** Required tasks **
(A) In the abstract on AlignRuScore, what model is the unified alignment function based on?
(B) Reproduce the passage of the AlignRuScore abstract that begins at the words "Adapting AlignScore Mertic" and ends after the words "in Russian NLP.".
(C) Pick up the abstract on adapting AlignScore for Russian where it stops, and write its next sentences.

** Selected excerpt **
══════
Adapting AlignScore Mertic for Factual Consistency Evaluation of Text in Russian: A Student Abstract
Mikhail Zimin, Milyausha Shamsutdinova, Georgii Andriushchenko
TL;DR
This work tackles the scarcity of Russian factual-consistency evaluation tools by adapting the English-focused AlignScore into AlignRuScore. It combines translated benchmarks across multiple alignment tasks with native Russian data and trains a RuBERT-based unified alignment function using multi-task learning. The resulting metric delivers strong performance on Russian datasets and provides a means to evaluate Russian-language LLM outputs, supported by released datasets, codes, and model checkpoints. This establishes a practical pathway for robust multilingual factual-consistency evaluation and downstream applications in Russian NLP.
══════
** Given data **
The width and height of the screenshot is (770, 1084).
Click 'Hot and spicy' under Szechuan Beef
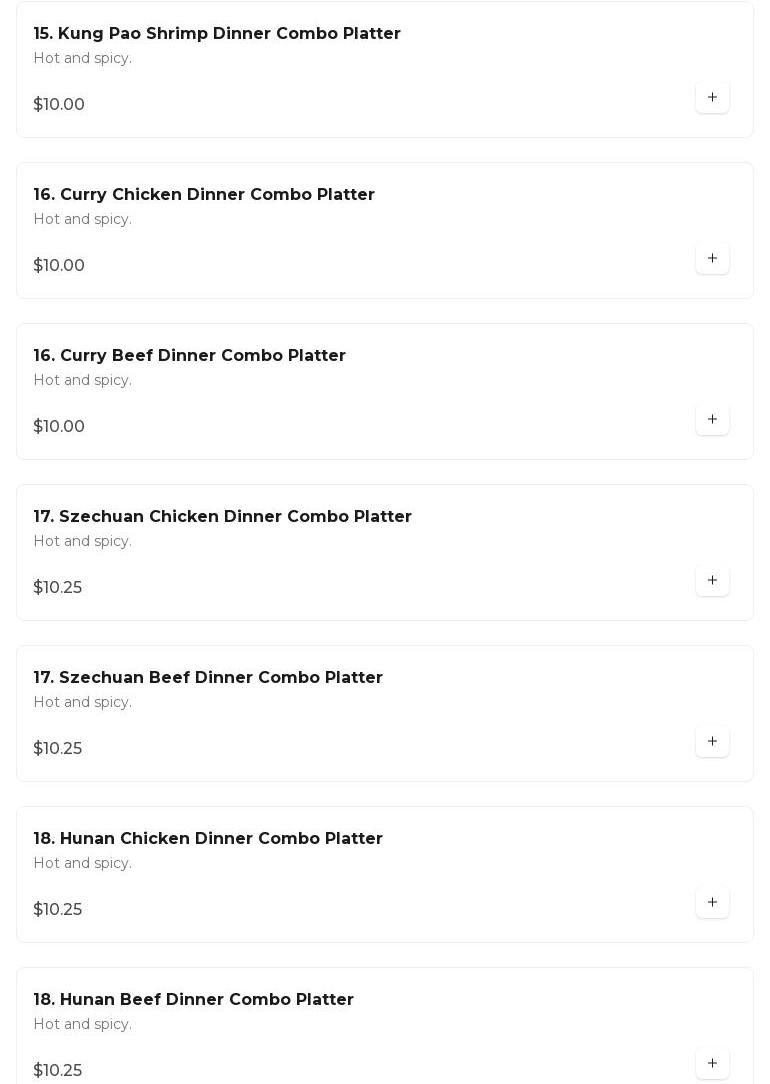pyautogui.click(x=82, y=702)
══════
** Task-by-task results **
(A) RuBERT

(B)
Adapting AlignScore Mertic for Factual Consistency Evaluation of Text in Russian: A Student Abstract
Mikhail Zimin, Milyausha Shamsutdinova, Georgii Andriushchenko
TL;DR
This work tackles the scarcity of Russian factual-consistency evaluation tools by adapting the English-focused AlignScore into AlignRuScore. It combines translated benchmarks across multiple alignment tasks with native Russian data and trains a RuBERT-based unified alignment function using multi-task learning. The resulting metric delivers strong performance on Russian datasets and provides a means to evaluate Russian-language LLM outputs, supported by released datasets, codes, and model checkpoints. This establishes a practical pathway for robust multilingual factual-consistency evaluation and downstream applications in Russian NLP.

(C)
Abstract
Ensuring factual consistency in generated text is crucial for reliable natural language processing applications. However, there is a lack of evaluation tools for factual consistency in Russian texts, as existing tools primarily focus on English corpora. To bridge this gap, we introduce AlignRuScore, a comprehensive adaptation of the AlignScore metric for Russian. To adapt the metric, we fine-tuned a RuBERT-based alignment model with task-specific classification and regression heads on Russian and translated English datasets. Our results demonstrate that a unified alignment metric can be successfully ported to Russian, laying the groundwork for robust multilingual factual consistency evaluation. We release the translated corpora, model checkpoints, and code to support further research.